Festival founder William Hector said he hopes the four-day festival at the Woman’s Club of Coconut Grove will inspire a new generation of students to fall in love with theater, much like he did as a student himself.
“I got my start as a summer camper at the Coconut Grove Playhouse’s theater camp, so it really comes full circle,” Hector told the Spotlight.
The Alice in WonderGrove play, written by playwright Brandon Urrutia and directed by University of Miami Assistant Professor of Theater Maha McCain, both of whom have a background in arts education, was a success in several ways, organizers say.
Children in the audience that night gleefully focused on the performance, which included interactive elements, and clamored to speak with the actors afterward.
And the production itself included two student actors, student interns, and even a student assistant director from Ransom Everglades School.
“There are so many skills you learn from working in performing arts as a child,” McCain said. “The whole idea was, if this works, if the students seem to enjoy it, they seem to get benefit out of it, let’s bring it back (for the 2026 festival) … to bring more people into the idea that this is what the Grove is about. It’s not just about the adult side of it. The Grove is a family-friendly place, so why not have students be involved?”
More than 700 people attended the 2025 festival in May, which featured eight staged play readings at the Woman’s Club on South Bayshore Drive.
Hector and his colleagues recruited the playwrights and directors (16 in all, including Urrutia, McCain and Hector himself) who were featured in the first festival.

Organizers are casting a wider net for the 2026 festival with a call for submissions posted this week on Instagram. To apply, playwrights and directors must live in or be from South Florida and submit new works by Dec. 15. Everyone who submits, from college students to established playwrights, will be considered, Hector says.
“I think that a diverse mix of people of all levels of experience and with all different stories to tell is what makes Miami interesting, and is what the festival should reflect,” he said.
Hector said the children’s play will include opportunities for students to learn and engage deeply in different aspects of the production.
“To some degree, it’s thinking about the kinds of experiences I had as a student and what was really impactful for me, and also creating the experiences I would have loved to have,” Hector said.
McCain said creating those opportunities for students is “vitally important” to Hector, whom she taught when he attended the University of Miami.

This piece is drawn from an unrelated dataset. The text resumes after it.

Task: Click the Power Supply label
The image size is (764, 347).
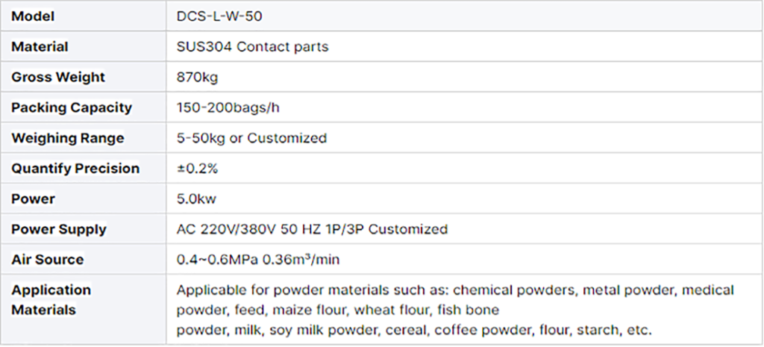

“As someone who was into the arts for his whole entire life, to create a space that he would have wanted to have been in, as a child… he’s not doing it for the money, he’s doing it for the passion, for the love,” McCain said.
Hector plans to mount a few additional productions each year outside the four-day festival, and he hopes to activate unused spaces in the Grove for those performances to bring live theater back to a neighborhood once known for its creative output.
“People want to see theater in the Grove,” he said. “They support this. This is something that people are excited to come out and witness.”
Hector pointed to the festival’s list of 2025 sponsors as evidence of that support.
The festival’s entire 2025 budget was supported by donations from individuals, organizations, and businesses like Atchana’s Homegrown Thai restaurant.

“The theater festival exists because of that community spirit of people who want to see arts and make it happen,” Hector says, “and then extend that community spirit to others and create opportunities for actors, writers, and directors, to create opportunities for the next generation to be inspired by what they see and also take part and learn.”
Additionally, for 2026, Hector said he plans to bring more of a carnival atmosphere to the festival, so he’ll be increasing the scope of collaborations. The festival will be growing, not in size, but in connectivity, he says, “to see the ways that we can make it really a whole Grove-wide festival.”
McCain said that’s true to form for Hector.
“Just knowing William like I do, in the way he approaches [theater], his whole idea is, how do we support each other? How do we do what we love and make it fun for everybody?” McCain said. “I love that about him.”